The Lords are doing a sterling job in scrutinising the Bill and raising questions about the skeleton nature of the Bill which was raised by the Constitution Committee “The Bill grants extensive powers to the Secretary of State …..the introduction of legislation that leaves much to the subsequent discretion of ministers. We regret that, despite the concerns expressed in the past by this and other committees, the Government continues to introduce legislation that depends so heavily on an array of broad delegated powers.”

I think we are all aware at this time of how quickly power can change hands.

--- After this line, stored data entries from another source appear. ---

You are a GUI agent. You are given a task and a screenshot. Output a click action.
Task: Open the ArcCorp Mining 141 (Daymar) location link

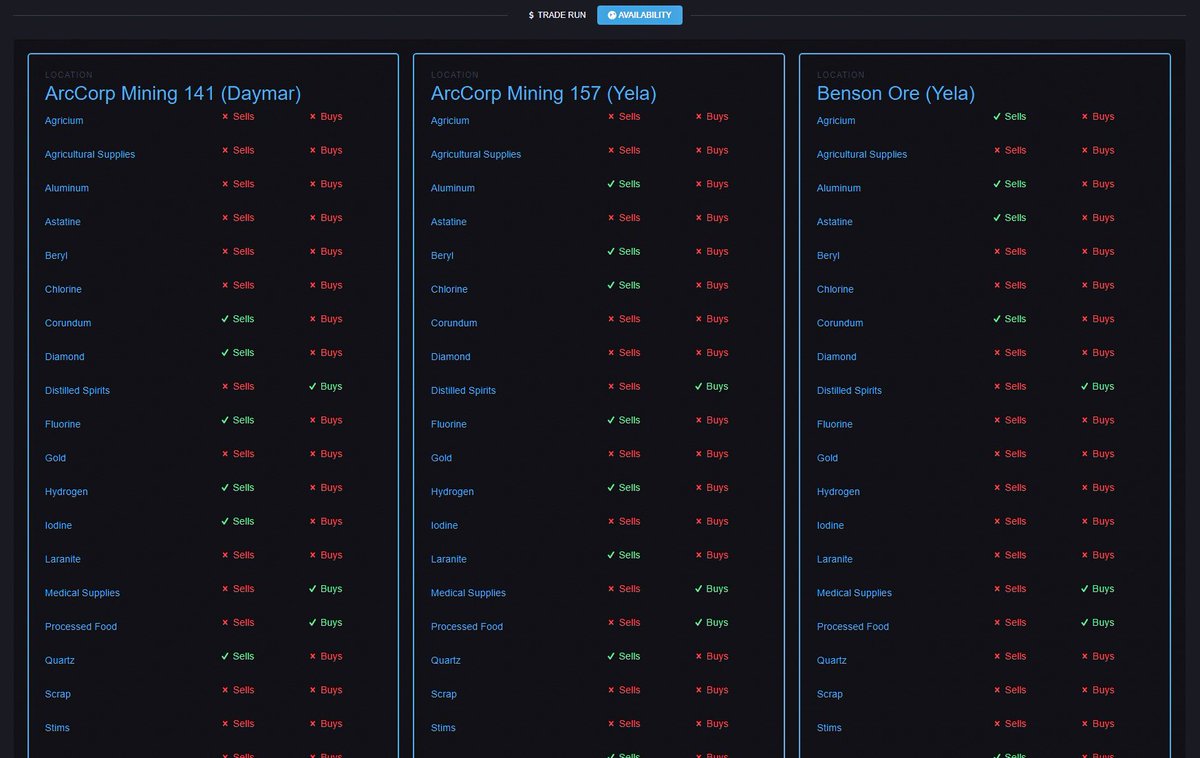(172, 93)
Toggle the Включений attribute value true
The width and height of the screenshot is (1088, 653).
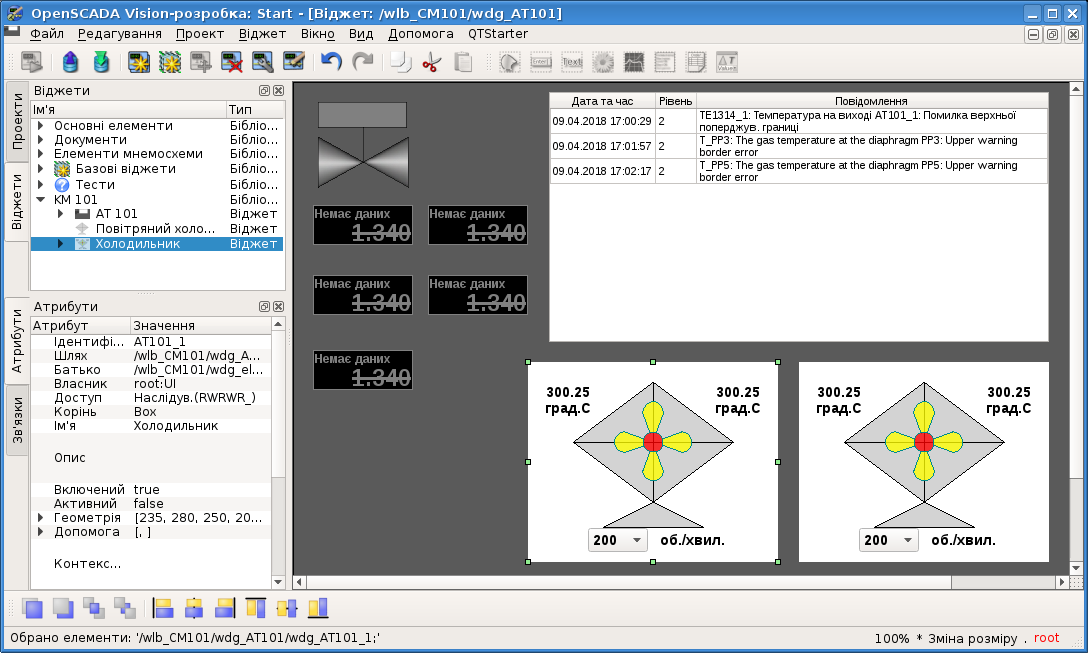tap(147, 490)
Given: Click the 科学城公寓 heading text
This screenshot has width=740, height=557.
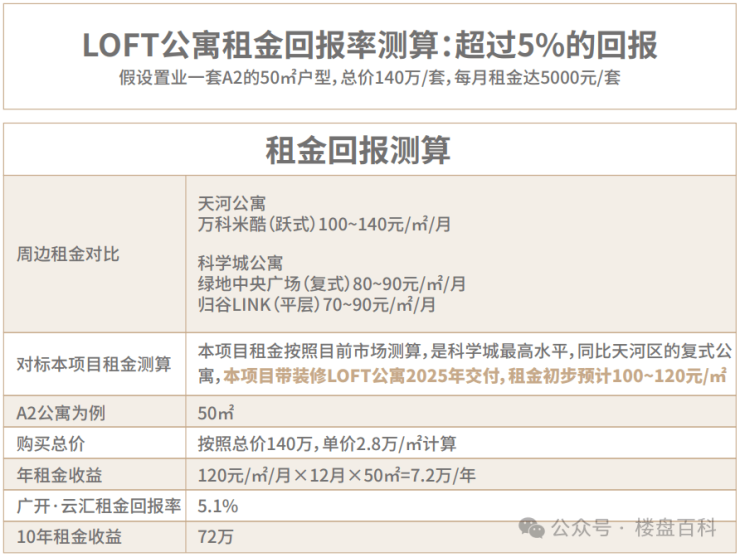Looking at the screenshot, I should click(x=241, y=262).
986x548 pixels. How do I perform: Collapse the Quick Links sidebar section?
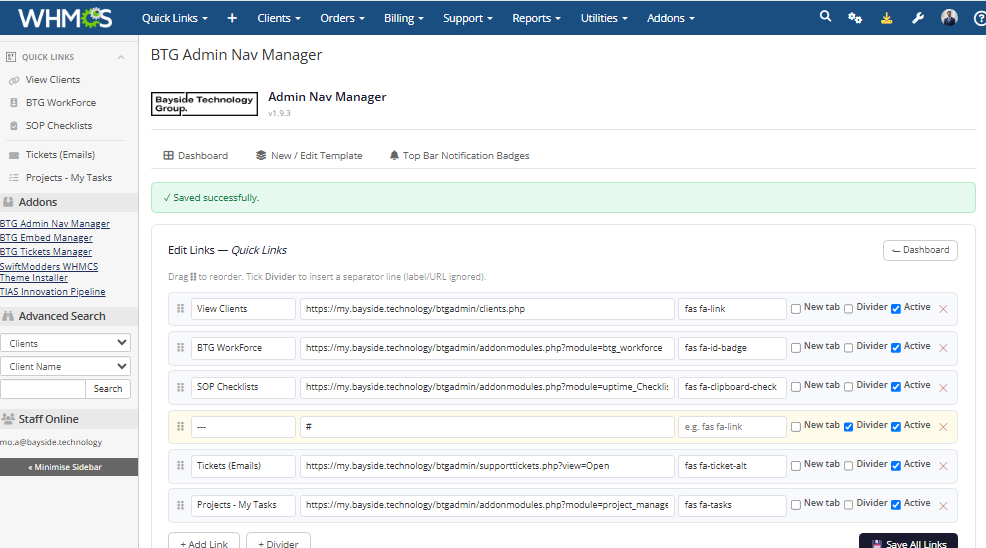click(x=121, y=57)
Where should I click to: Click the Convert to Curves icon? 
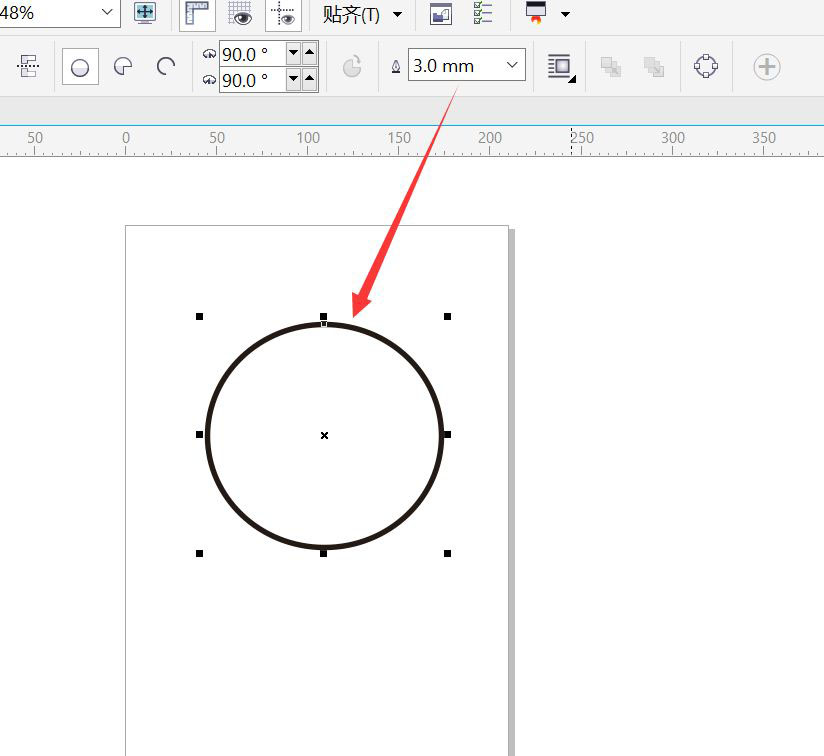[706, 67]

Our most vulnerable children do not deserve to be at the mercy of political power games now or in the future.

Jacki Rothwell

Chair of Trustees NAIRO 

Wednesday, 29 June 2016

Feedback from launch of Ofsted Social Care Report

Care Leavers – Both Sir Michael Wilshaw and Eleanor Schooling focused on Care Leavers in their speeches noting a lack of data about what happens and a lack of systems to provide continuity and quality of support. In the subsequent Q&A there was a discussion as to whether adult transition might be a better term for this process.

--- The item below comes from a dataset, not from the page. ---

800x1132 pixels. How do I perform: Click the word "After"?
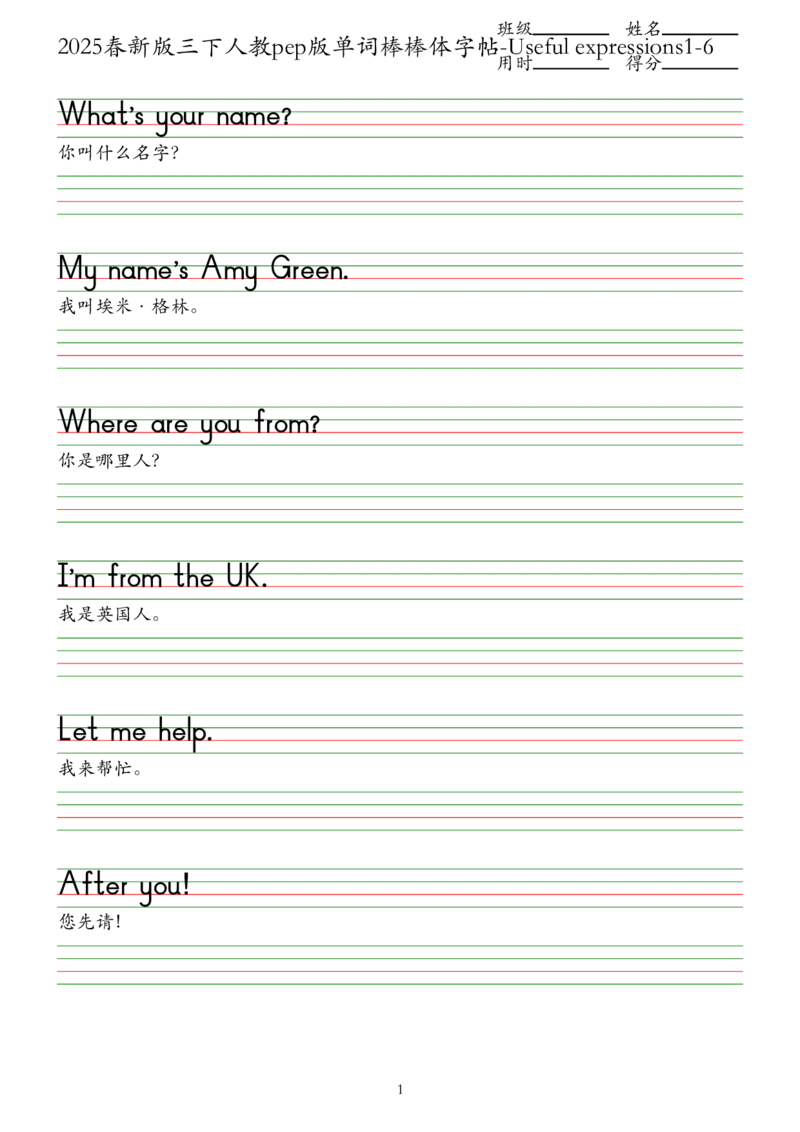pyautogui.click(x=94, y=886)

Case Loads – Eleanor Schooling stated inspection has impacted helpfully on case allocation. In her view, there is a growing consensus around what is reasonable and achievable.

Children in Need – both speakers suggested further service development was necessary to identify and intervene at the children in need level and that this might impact on numbers of children looked after. They also both stated that overall, services for LAC were of a significantly higher quality.

Eleanor Schooling stated Next Year’s focus will be on
·       Missing Children
·       Disabled children
·       Older children and care leavers

Contrasting Good and Outstanding LAs with inadequate LAs to illuminate processes underpinning improvement. Both speakers regularly referenced practice in good authorities and contrasted it with inadequate authorities. When asked whether they might name inadequate leaders as well as authorities Sir Michael Wilshaw said “he was tempted”.

Leadership – both speakers viewed quality and continuity of leadership as pivotal drivers of improvement, this was echoed by David Hoare (chair) who suggested that the appointment of Amanda Spielmann as chief inspector was based in her focus on leadership.

Consultation on Future of Social Care Inspection Eleanor Schooling launched consultation to develop framework to ensure inspection process improves practice. She aspired to design a framework that catches people before they fall rather than catches people when they have fallen.

Patrick Butler, Guardian correspondent asked Ofsted’s view re reduction of social work duties in children and social work bill, this was the closest the discussion got to potential changes in role of IRO, I felt their response was fundamentally not to comment until the bill has been passed.